**INSTRUCTIONS TO FOLLOW**
Only the lines holding "Jürgen" are wanted; find them in the listing and return each one.

▼

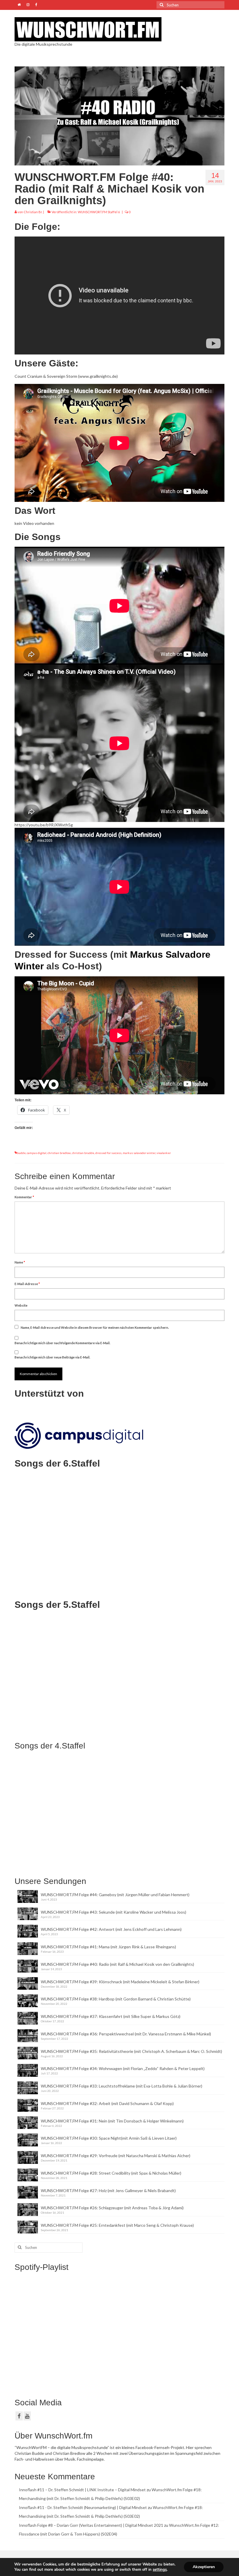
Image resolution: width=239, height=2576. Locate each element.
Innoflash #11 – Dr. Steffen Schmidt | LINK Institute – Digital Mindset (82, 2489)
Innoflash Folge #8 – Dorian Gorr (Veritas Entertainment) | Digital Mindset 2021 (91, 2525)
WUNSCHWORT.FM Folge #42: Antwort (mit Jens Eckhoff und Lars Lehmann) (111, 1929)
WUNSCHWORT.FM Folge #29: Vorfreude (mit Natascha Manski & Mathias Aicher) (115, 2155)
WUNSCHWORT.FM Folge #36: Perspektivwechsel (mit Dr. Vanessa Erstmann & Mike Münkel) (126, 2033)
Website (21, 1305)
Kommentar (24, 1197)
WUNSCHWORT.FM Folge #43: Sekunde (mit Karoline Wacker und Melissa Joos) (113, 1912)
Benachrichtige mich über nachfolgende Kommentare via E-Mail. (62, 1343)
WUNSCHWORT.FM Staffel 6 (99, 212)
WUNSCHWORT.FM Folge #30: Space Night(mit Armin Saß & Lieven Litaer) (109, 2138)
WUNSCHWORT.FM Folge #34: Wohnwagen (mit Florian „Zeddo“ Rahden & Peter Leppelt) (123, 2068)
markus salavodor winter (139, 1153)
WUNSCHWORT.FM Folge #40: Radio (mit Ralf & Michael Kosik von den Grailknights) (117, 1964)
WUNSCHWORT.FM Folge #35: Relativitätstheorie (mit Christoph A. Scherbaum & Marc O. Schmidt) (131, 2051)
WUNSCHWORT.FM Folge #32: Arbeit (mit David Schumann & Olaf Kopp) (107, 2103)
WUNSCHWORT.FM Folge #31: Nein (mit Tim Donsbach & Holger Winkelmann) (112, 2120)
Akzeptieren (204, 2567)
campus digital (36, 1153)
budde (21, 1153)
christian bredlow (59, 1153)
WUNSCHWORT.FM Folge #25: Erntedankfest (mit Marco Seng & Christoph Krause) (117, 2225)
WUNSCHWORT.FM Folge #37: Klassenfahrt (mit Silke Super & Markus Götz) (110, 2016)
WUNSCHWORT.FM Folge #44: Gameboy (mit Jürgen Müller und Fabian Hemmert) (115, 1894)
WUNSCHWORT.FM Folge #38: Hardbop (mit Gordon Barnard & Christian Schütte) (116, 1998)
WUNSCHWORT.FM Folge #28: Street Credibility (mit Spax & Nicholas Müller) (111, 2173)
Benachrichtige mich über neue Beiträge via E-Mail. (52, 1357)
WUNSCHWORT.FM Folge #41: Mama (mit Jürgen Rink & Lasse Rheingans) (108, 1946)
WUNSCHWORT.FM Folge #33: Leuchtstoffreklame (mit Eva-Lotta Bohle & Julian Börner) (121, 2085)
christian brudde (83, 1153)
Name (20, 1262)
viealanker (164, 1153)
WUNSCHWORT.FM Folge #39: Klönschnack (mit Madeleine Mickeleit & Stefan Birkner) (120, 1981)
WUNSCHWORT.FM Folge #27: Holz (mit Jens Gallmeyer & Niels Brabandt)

▲

**TASK SOLUTION**
WUNSCHWORT.FM Folge #44: Gameboy (mit Jürgen Müller und Fabian Hemmert) (115, 1894)
WUNSCHWORT.FM Folge #41: Mama (mit Jürgen Rink & Lasse Rheingans) (108, 1946)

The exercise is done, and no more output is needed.